* [Records to process]
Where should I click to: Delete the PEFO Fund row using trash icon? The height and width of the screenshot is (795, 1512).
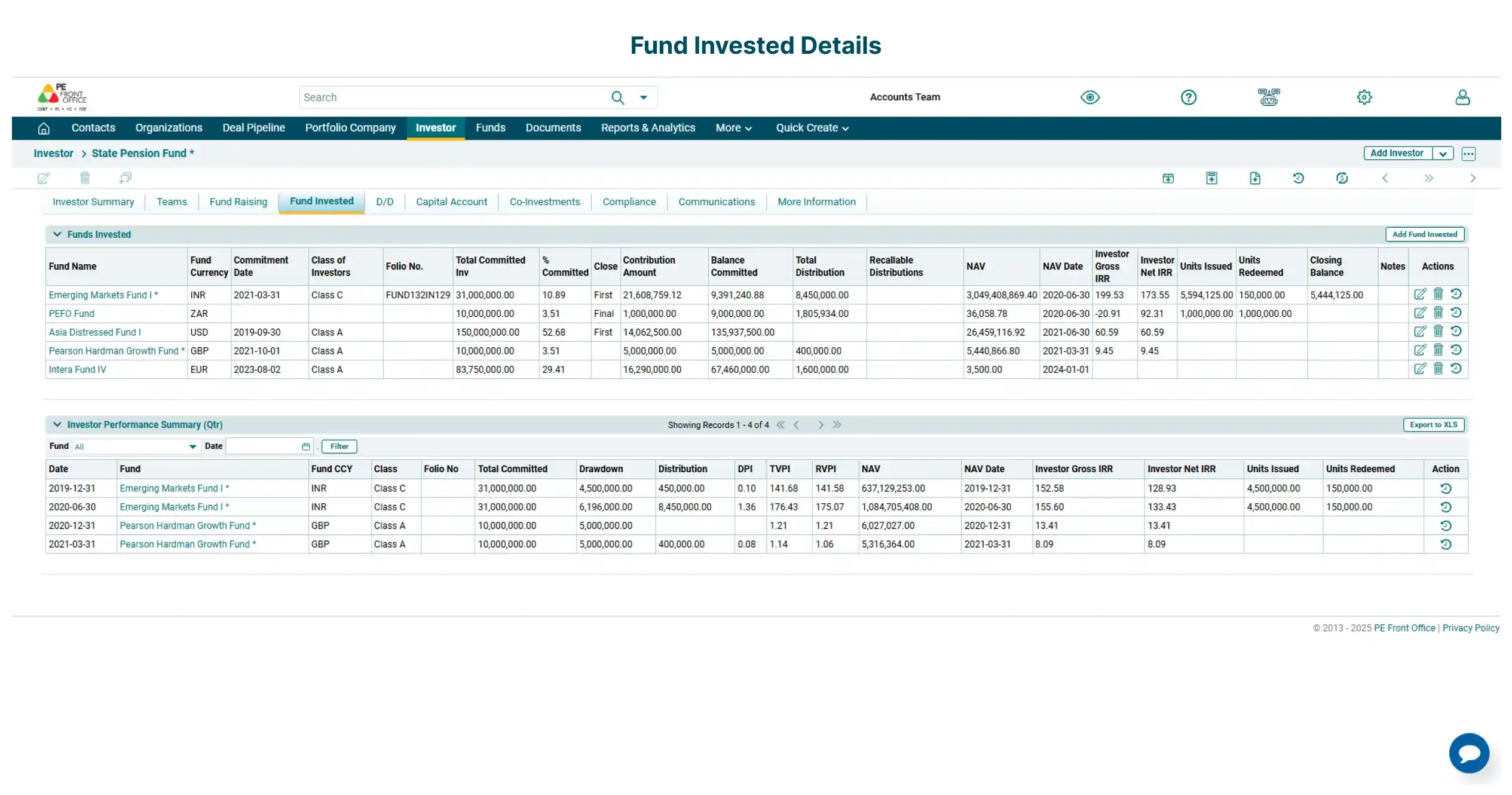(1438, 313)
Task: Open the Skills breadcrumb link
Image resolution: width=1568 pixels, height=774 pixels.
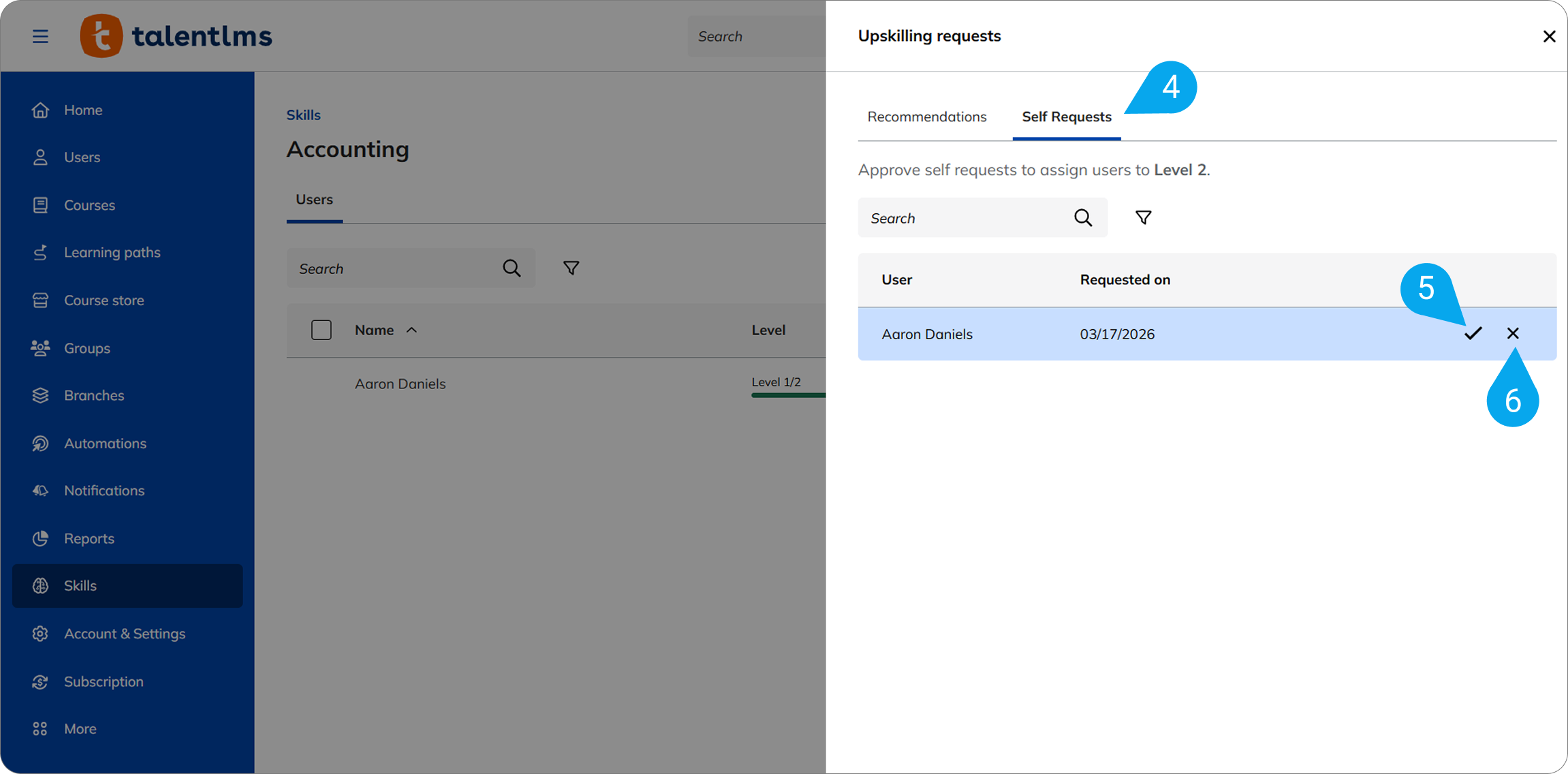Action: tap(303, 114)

---

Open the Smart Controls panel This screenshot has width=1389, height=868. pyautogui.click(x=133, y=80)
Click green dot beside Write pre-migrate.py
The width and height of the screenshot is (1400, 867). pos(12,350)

* [Task brief] The lines to return are those with the string "Open" in them; copy each from the entries above.

* [Task response]
Task: Open the Skills breadcrumb link
Open the Smart Controls panel This screenshot has width=1389, height=868. pyautogui.click(x=133, y=80)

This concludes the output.